Menjelang Maghrib, tanggal 10 Mei 2018, balkon asrama SMAN 10 Kaur (Pentagon) tiba-tiba ramai. Seluruh angkatan 3 ternyata sedang merayakan keberhasilan Rahmat Pujiatno dan Garda Yodi sebagai perwakilan Provinsi Bengkulu di ajang Olimpiade Sains Nasional tahun 2018. Tangis haru, teriakan gembira, ucapan selamat kepada mereka berdua tak berhenti sampai adzan Maghrib benar-benar dikumandangkan.

Rahmat Pujiatno, atau biasa disapa Puji, akan berlaga mewakili Provinsi Bengkulu di bidang studi TIK. Sementara Garda Yodi, akan sibuk berkutat dengan zat-zat Kimia di ajang OSN 2018 nanti.

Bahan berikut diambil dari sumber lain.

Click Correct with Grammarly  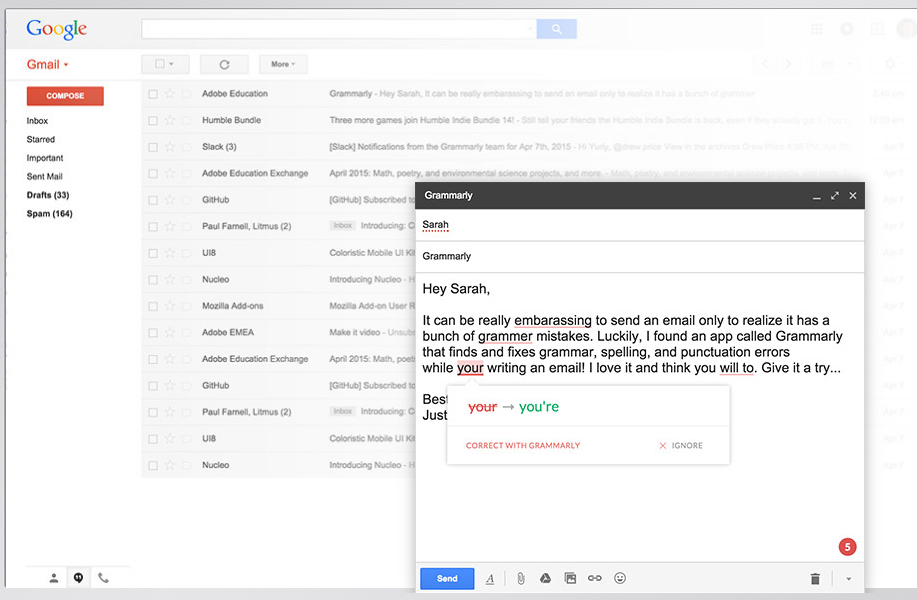click(523, 445)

Di sekolah, keduanya tak pernah hengkang dari peringkat 1-5 setiap rapor bulanan diumumkan. Pun, Puji dan Yodi memang memiliki passion di bidang mereka masing-masing. Passion inilah yang membuat mereka begitu tekun, rajin, tak baper-an dan tak pantang menyerah untuk terus mengasah keilmuan mereka. Selain itu, musholla juga tak pernah lupa disambangi setiap hari. Hingga pada akhirnya, mampu menarik garis takdir mereka untuk menggapai mimpi di ajang OSN Tahun 2018.

Selamat untuk Puji dan Yodi! Doa kami semua menyertai kalian!